--- What is asked ---
Rewrite everything from the line containing "pleasure [250, 248]" down to the line containing "function (242, 1193)" as a JSON list of strings, one string per line, with blank lines left out.

---------- Data lines ----------

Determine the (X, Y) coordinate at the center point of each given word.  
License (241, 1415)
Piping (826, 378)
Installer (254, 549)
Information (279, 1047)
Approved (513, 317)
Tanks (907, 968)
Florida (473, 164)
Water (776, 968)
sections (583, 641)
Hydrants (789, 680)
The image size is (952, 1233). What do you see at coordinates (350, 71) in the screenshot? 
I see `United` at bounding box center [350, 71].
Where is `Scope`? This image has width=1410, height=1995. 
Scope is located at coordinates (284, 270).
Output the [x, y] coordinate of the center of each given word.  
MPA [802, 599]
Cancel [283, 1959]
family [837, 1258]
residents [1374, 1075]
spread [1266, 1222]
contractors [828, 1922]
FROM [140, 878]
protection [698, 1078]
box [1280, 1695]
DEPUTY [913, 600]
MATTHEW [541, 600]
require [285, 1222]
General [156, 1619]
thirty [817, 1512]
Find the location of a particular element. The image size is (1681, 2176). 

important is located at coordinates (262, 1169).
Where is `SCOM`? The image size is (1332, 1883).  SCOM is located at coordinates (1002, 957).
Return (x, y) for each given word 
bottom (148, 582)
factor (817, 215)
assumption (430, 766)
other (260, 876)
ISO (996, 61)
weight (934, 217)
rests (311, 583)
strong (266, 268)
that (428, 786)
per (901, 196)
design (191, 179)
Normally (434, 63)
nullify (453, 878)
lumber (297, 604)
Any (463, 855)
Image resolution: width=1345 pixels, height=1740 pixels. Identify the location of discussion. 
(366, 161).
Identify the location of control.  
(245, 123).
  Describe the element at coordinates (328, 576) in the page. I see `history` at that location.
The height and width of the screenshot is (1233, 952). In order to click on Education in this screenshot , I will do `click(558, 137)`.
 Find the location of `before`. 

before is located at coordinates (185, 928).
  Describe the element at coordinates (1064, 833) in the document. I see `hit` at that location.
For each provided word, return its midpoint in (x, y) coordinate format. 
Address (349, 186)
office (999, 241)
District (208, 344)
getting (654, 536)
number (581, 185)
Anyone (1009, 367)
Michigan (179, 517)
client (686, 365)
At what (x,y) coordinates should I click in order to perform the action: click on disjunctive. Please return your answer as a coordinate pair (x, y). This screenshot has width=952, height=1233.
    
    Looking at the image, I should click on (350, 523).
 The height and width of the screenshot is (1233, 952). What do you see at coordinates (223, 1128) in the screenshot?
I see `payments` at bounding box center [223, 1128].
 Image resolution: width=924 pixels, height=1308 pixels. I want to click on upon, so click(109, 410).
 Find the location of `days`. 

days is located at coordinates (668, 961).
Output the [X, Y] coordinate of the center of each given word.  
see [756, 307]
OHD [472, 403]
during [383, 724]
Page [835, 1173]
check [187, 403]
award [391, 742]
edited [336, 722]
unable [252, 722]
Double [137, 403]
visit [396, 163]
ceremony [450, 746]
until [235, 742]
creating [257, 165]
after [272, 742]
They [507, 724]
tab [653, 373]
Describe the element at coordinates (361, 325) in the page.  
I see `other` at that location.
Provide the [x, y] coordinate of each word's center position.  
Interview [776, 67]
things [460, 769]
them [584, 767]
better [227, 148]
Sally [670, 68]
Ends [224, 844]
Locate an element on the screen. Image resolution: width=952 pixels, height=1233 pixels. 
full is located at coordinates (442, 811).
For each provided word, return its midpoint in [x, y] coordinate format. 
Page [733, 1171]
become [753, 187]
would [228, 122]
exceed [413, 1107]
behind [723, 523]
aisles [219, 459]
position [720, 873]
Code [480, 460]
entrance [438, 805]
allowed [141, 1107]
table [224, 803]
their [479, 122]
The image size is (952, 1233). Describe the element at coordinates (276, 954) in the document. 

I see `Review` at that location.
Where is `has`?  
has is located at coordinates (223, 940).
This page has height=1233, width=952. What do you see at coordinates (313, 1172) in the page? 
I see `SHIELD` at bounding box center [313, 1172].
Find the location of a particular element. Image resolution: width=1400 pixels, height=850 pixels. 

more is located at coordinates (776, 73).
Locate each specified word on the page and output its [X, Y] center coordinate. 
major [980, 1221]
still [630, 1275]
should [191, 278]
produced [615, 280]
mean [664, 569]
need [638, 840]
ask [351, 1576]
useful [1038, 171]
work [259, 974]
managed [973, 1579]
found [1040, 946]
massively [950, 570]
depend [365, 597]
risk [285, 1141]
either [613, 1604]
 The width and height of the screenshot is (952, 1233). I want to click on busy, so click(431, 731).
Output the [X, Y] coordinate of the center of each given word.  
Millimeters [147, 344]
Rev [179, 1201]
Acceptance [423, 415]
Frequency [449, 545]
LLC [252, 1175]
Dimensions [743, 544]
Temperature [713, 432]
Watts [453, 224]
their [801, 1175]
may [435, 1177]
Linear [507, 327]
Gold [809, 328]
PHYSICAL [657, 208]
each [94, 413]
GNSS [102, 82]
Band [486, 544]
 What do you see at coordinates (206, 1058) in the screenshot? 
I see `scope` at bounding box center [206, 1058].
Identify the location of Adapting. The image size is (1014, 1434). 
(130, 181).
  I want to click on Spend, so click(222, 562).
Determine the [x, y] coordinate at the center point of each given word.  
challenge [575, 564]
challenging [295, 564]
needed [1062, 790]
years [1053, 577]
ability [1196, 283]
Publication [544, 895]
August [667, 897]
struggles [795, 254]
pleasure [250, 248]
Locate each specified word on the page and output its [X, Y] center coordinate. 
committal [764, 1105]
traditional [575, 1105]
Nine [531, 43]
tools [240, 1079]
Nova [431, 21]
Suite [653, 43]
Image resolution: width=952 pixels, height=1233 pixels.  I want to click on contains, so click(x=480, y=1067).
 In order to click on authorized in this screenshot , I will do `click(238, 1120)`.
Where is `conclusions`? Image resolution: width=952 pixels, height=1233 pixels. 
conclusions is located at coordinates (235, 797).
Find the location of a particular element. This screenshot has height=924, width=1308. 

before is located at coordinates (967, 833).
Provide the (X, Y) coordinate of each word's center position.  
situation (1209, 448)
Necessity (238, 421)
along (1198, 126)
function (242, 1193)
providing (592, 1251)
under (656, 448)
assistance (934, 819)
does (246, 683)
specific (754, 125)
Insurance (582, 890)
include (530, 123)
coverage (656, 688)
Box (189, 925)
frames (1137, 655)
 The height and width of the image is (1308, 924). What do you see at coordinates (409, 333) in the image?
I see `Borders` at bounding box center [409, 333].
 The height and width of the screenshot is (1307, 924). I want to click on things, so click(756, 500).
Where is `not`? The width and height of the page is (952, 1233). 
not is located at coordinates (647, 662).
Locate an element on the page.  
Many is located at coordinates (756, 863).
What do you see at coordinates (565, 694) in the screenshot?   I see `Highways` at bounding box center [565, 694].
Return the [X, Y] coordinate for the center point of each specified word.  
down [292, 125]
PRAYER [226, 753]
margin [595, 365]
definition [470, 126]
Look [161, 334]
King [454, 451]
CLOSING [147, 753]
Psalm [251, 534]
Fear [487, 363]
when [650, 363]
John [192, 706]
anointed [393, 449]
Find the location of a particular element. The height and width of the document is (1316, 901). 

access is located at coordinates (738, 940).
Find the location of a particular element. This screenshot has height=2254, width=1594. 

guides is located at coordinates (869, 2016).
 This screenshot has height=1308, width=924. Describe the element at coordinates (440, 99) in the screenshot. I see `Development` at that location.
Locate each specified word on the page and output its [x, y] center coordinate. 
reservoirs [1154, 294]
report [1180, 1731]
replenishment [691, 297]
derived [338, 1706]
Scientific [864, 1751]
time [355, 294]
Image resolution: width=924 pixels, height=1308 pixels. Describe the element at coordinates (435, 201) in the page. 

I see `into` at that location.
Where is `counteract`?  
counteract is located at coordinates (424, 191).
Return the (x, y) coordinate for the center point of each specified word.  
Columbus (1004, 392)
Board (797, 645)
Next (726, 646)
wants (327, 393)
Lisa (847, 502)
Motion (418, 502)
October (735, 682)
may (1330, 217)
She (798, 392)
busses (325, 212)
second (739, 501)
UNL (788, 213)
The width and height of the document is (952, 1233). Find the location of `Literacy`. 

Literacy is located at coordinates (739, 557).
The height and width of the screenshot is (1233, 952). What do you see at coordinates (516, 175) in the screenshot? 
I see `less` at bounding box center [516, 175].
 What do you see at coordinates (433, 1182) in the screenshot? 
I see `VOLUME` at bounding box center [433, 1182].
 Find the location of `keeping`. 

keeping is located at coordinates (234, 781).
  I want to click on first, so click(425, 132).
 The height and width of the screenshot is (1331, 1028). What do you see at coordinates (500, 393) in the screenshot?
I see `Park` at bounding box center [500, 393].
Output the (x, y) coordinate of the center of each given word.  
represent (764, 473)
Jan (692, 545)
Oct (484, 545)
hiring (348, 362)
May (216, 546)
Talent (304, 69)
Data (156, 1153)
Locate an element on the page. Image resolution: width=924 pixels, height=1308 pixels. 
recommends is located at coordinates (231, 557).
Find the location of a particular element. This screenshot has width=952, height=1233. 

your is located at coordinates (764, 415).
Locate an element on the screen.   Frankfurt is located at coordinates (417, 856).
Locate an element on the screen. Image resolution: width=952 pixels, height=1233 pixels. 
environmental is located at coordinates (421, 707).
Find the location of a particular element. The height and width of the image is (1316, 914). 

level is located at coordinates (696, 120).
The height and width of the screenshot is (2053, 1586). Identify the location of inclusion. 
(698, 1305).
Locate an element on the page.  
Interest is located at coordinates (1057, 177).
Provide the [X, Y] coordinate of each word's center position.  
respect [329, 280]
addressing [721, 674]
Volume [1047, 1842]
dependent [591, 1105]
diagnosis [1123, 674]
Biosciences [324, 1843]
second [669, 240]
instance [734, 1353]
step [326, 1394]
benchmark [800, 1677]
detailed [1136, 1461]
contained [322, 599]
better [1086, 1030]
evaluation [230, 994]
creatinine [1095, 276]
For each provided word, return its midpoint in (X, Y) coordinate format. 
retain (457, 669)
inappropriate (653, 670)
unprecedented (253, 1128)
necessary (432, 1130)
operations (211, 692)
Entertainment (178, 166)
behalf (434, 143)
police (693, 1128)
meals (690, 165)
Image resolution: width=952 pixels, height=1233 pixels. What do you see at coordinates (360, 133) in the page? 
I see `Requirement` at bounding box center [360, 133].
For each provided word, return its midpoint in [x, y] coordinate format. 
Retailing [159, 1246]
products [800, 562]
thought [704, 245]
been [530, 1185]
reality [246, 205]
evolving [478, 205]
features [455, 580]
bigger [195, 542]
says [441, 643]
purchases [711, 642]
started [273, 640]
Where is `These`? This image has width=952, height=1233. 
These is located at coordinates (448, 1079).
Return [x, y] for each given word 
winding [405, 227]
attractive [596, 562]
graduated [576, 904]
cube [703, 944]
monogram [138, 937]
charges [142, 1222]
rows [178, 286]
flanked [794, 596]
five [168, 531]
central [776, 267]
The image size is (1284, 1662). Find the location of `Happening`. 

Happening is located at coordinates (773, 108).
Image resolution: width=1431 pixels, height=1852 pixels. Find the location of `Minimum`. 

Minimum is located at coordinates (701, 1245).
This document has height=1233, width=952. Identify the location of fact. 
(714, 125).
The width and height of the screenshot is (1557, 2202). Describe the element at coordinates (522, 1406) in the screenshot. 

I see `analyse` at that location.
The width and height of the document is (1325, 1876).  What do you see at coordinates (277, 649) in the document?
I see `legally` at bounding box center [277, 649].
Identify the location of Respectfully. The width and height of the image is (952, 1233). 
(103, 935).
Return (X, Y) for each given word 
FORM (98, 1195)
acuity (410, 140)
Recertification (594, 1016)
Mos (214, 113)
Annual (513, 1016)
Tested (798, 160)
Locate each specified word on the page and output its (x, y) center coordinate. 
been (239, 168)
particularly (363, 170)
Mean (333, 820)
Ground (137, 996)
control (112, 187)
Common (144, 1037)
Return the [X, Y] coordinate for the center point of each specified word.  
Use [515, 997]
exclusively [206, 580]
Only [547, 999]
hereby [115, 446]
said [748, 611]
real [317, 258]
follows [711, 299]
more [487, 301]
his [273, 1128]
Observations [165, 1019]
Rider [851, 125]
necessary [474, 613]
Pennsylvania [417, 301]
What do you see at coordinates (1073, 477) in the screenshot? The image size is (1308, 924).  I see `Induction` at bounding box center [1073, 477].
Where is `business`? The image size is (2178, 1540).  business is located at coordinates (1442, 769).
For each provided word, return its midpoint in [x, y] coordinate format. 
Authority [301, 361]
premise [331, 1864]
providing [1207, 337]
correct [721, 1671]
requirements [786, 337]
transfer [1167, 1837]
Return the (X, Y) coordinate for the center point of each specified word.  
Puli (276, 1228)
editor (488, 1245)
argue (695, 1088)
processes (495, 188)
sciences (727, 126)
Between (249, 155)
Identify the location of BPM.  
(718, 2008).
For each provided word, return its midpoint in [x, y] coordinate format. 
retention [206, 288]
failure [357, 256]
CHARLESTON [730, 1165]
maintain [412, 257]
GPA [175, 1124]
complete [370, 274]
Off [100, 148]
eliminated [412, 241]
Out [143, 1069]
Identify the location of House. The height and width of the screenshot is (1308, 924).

----------

--- Solution for this task ---
[
  "pleasure [250, 248]",
  "Locate each specified word on the page and output its [X, Y] center coordinate. ",
  "committal [764, 1105]",
  "traditional [575, 1105]",
  "Nine [531, 43]",
  "tools [240, 1079]",
  "Nova [431, 21]",
  "Suite [653, 43]",
  "Image resolution: width=952 pixels, height=1233 pixels.  I want to click on contains, so click(x=480, y=1067).",
  " In order to click on authorized in this screenshot , I will do `click(238, 1120)`.",
  "Where is `conclusions`? Image resolution: width=952 pixels, height=1233 pixels. ",
  "conclusions is located at coordinates (235, 797).",
  "Find the location of a particular element. This screenshot has height=924, width=1308. ",
  "before is located at coordinates (967, 833).",
  "Provide the (X, Y) coordinate of each word's center position.  ",
  "situation (1209, 448)",
  "Necessity (238, 421)",
  "along (1198, 126)",
  "function (242, 1193)"
]